_AUFGABENBESCHREIBUNG:_
Schreibe bitte aus dem Text über die Wort-Gottes-Feier alles von „Damit eine Gemeinde“ bis hinunter zu „einheitlichen Ritus verständigt.“ wortgetreu ab.

WortGottesFeier

Damit eine Gemeinde Eucharistie feiern kann, braucht sie einen Priester. Wenn sonntags kein Priester zur Verfügung steht, versammelt sich die Gemeinde zu einer sog. Wort-Gottes-Feier. Seit dem Jahr 2004 haben sich dabei alle deutschen Diözesen auf einen einheitlichen Ritus verständigt.

 

Im Zentrum dieses Gottesdienstes steht die Verkündigung des Wortes Gottes, der biblischen Botschaft. Die Ordnung, welcher Text an welchem Sonntag im Gottesdienst vorgetragen wird, gilt in der römisch-katholischen Kirche weltweit. Diese beginnt mit einem biblischen Abschnitt, einer Lesung aus dem Alten Testament (in der Osterzeit aus der Apostelgeschichte), auf die der Psalm folgt. Die zweite Lesung bringt Abschnitte aus den Briefen des Neuen Testaments zu Gehör. Den Höhepunkt der biblischen Lesungen bildet ein Abschnitt aus einem der vier Evangelien. Die anschließende Predigt legt das Gehörte aus und vertieft es.

 

Auf die Verkündigung reagiert die Gemeinde mit einem sog. Antwortelement. Dafür stehen unterschiedliche Formen zur Auswahl (Glaubensbekenntnis, Predigtlied, Schuldbekenntnis, Taufgedächtnis oder eine Segnung). Ein weiterer Höhepunkt ist der Lobpreis Gottes.

 

Weil nach katholischem Verständnis Brot und Wein in der Eucharistiefeier dauerhaft zu Leib und Blut Christi werden, ist es auch in einer Wort-Gottes-Feier möglich, den Gläubigen, den Leib Christi zu reichen. Dafür werden die Hostien genommen, die im Tabernakel aufbewahrt werden.

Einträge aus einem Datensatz
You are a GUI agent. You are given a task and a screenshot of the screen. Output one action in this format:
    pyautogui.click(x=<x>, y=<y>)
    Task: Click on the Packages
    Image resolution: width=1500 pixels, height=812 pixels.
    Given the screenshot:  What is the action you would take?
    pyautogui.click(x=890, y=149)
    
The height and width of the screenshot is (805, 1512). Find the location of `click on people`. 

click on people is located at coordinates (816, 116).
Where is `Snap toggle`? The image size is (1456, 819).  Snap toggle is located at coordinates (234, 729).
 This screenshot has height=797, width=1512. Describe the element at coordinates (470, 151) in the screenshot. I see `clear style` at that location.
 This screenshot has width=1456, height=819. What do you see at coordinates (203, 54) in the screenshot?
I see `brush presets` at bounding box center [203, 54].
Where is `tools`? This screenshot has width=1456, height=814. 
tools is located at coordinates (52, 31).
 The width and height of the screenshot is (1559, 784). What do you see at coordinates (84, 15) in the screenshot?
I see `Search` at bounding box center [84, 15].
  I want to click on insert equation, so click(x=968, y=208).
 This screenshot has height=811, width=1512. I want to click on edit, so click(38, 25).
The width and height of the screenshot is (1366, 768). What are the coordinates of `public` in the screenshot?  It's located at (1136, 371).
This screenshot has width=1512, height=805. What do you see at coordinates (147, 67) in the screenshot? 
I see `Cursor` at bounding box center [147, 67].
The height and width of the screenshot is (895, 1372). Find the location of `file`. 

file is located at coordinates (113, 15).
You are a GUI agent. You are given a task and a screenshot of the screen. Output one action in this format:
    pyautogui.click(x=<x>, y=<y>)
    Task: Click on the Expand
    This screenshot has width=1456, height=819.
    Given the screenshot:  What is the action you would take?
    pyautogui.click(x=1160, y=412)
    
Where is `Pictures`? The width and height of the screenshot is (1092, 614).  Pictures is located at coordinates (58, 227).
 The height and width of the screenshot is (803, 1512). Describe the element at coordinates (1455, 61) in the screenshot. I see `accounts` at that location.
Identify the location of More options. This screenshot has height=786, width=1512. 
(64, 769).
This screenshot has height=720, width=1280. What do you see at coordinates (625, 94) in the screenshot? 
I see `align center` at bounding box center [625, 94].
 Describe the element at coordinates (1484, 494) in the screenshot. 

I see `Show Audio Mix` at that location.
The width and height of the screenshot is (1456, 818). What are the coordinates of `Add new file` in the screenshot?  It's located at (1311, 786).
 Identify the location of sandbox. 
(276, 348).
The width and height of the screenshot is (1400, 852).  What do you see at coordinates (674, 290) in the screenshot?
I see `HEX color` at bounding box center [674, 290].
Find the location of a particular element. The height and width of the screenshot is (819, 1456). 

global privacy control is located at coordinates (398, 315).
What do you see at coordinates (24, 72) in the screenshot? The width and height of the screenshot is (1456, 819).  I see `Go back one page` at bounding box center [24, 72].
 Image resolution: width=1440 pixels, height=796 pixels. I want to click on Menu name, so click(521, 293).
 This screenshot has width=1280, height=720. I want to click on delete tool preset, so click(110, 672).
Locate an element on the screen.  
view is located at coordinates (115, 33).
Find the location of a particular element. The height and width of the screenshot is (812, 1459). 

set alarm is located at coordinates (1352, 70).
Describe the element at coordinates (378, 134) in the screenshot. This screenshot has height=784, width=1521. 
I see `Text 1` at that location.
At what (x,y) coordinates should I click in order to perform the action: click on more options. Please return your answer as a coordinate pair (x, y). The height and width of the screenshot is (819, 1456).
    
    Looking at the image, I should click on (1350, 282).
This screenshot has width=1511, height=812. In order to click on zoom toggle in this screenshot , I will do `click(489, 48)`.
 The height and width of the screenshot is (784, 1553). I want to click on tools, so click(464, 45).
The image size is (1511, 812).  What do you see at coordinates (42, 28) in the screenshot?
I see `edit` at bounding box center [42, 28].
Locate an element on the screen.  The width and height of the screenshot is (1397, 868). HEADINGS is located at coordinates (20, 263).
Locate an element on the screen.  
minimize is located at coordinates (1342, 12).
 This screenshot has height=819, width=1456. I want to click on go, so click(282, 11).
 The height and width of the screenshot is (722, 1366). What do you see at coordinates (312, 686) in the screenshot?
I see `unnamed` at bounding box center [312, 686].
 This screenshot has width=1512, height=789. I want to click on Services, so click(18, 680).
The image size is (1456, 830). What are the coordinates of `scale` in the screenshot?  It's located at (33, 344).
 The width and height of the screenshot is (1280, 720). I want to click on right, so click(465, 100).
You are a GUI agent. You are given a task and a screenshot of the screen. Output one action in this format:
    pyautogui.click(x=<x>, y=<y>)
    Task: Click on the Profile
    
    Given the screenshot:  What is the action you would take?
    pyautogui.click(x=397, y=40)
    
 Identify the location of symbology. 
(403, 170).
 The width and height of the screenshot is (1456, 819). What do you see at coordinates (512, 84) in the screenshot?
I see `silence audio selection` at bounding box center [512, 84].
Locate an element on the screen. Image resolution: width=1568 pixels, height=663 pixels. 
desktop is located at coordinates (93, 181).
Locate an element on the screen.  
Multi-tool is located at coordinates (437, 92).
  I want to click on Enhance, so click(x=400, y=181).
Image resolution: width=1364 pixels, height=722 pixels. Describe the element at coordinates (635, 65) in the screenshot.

_ANTWORT:_
Damit eine Gemeinde Eucharistie feiern kann, braucht sie einen Priester. Wenn sonntags kein Priester zur Verfügung steht, versammelt sich die Gemeinde zu einer sog. Wort-Gottes-Feier. Seit dem Jahr 2004 haben sich dabei alle deutschen Diözesen auf einen einheitlichen Ritus verständigt.